Sanofi agrees $20.1bn deal for Genzyme

 
Elizabeth Fournier
AFTER months of negotiations, French pharmaceutical company Sanofi has confirmed it will pay $20.1bn (£12.5bn) for Genzyme, the US biotech specialist it has been pursuing since last year.

The deal, confirmed yesterday, combines a $74 per share cash offer with extra delayed payments based on the performance of Genzyme’s experimental drug portfolio.

It marks the second-biggest biotech acquisition on record, after Genentech bought Roche in March 2009 for $46.7bn.

Traditional pharmaceutical companies have been increasingly investing in biotech firms, to broaden their portfolio as lucrative patents expire.

The agreed package includes an innovative contingent value right (CVR), which is tradable at a price determined by the future revenue from diabetes drug Lemtrada.

Analysts said that while in theory the CVR could add $3.8bn to the price, its market value is likely to be heavily discounted due to the uncertain outlook for the treatment and scepticism from investors towards the instrument.

“I think the CVR was an extremely important tool to bridge differences in value,” said Genzyme chief executive Chris Viehbacher.

Genzyme had previously rejected a $69 per share offer from Sanofi, which had valued the company at $18.5bn.

Once the acquisition is complete Genzyme president Henri Termeer, who has led the company since 1983, will step down.

Termeer had been reluctant to submit to any takeover advances, but a shortage of drugs combined with a manufacturing crisis saw the company shares slump 46 per cent between May and July of 2008.

Sanofi shares yesterday closed 3.51 per cent up on the previous day’s close, at €51.55.

TIME LINE | SANOFI’S APPROACH FOR GENZYME

23 May 2010 Sanofi chief executive Viehbacher approaches Genzyme president Termeer about a deal.

7 July 2010 Termeer tells Viehbacher he cannot commit to a meeting until after Genzyme's board meets on 9 July.

29 July 2010 Sanofi plans to send a written proposal, including a price per share.

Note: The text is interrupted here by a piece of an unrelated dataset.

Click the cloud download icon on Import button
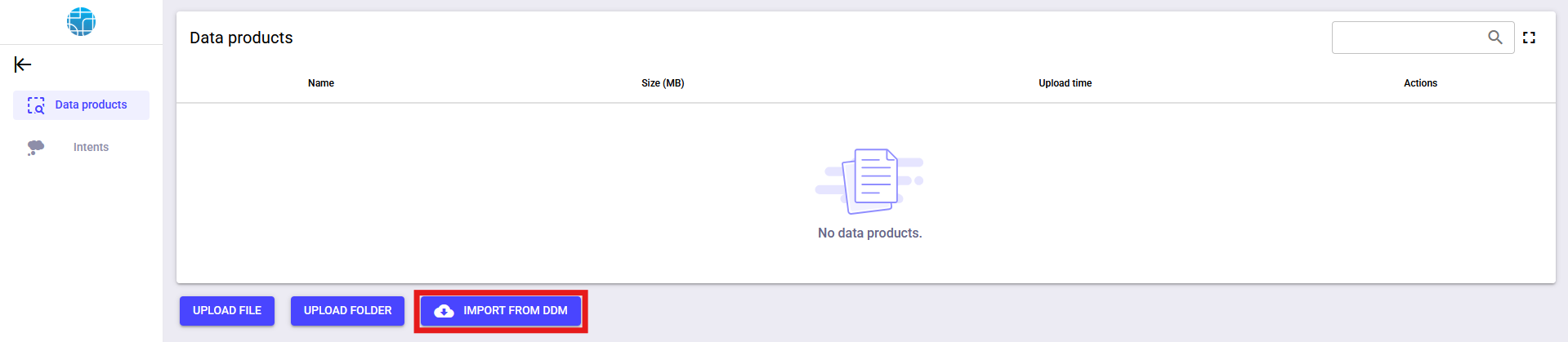444,311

The subsequent letter outlined Sanofi's $69 per share offer.

29 August 2010 Sanofi publicises its offer for Genzyme, which Genzyme publicly rejects a day later.
20 September 2010 Termeer and Viehbacher meet. Termeer refuses to give guidance on a value for Genzyme and suggests Sanofi considers making contact again in 2011.

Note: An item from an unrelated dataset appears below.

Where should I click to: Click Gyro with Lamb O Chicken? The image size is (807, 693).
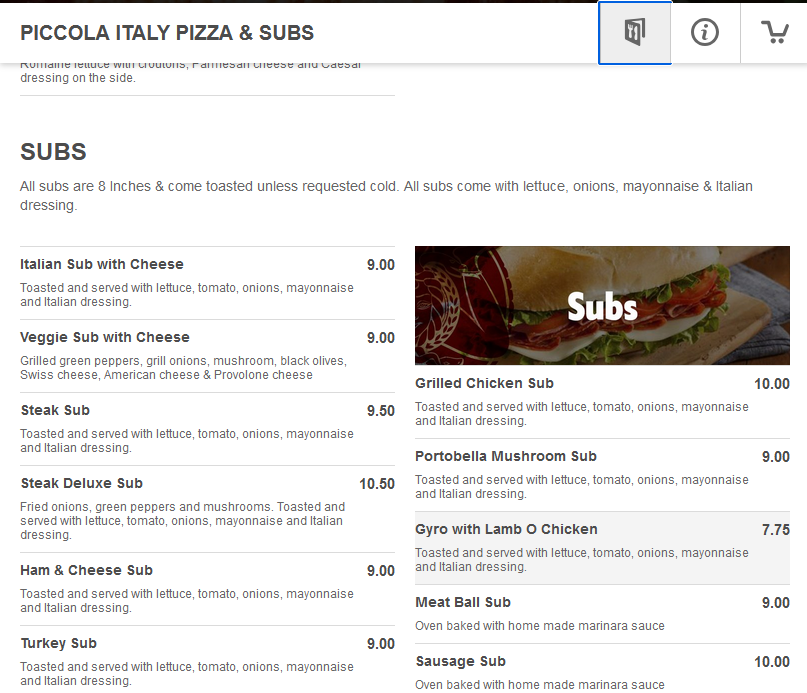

4 October 2010 Viehbacher takes Sanofi’s offer directly to Genzyme shareholders.

22 October 2010 Genzyme hosts an investor meeting to explain why it’s worth more than Sanofi’s offer.

26 November 2010 Termeer says he is open to a deal linking Genzyme’s value to the success of the Lemtrada drug by using a contingent value right (CVR).

31 January 2011 Genzyme says it allows Sanofi to conduct due diligence. Sources say the two have reached a basic agreement on deal terms pending the review.

16 February 2011
Sanofi announces it will buy Genzyme for $74 per share plus a CVR that could trade at $2-3 per share. The deal is worth roughly $20.1bn and should close early in the second quarter.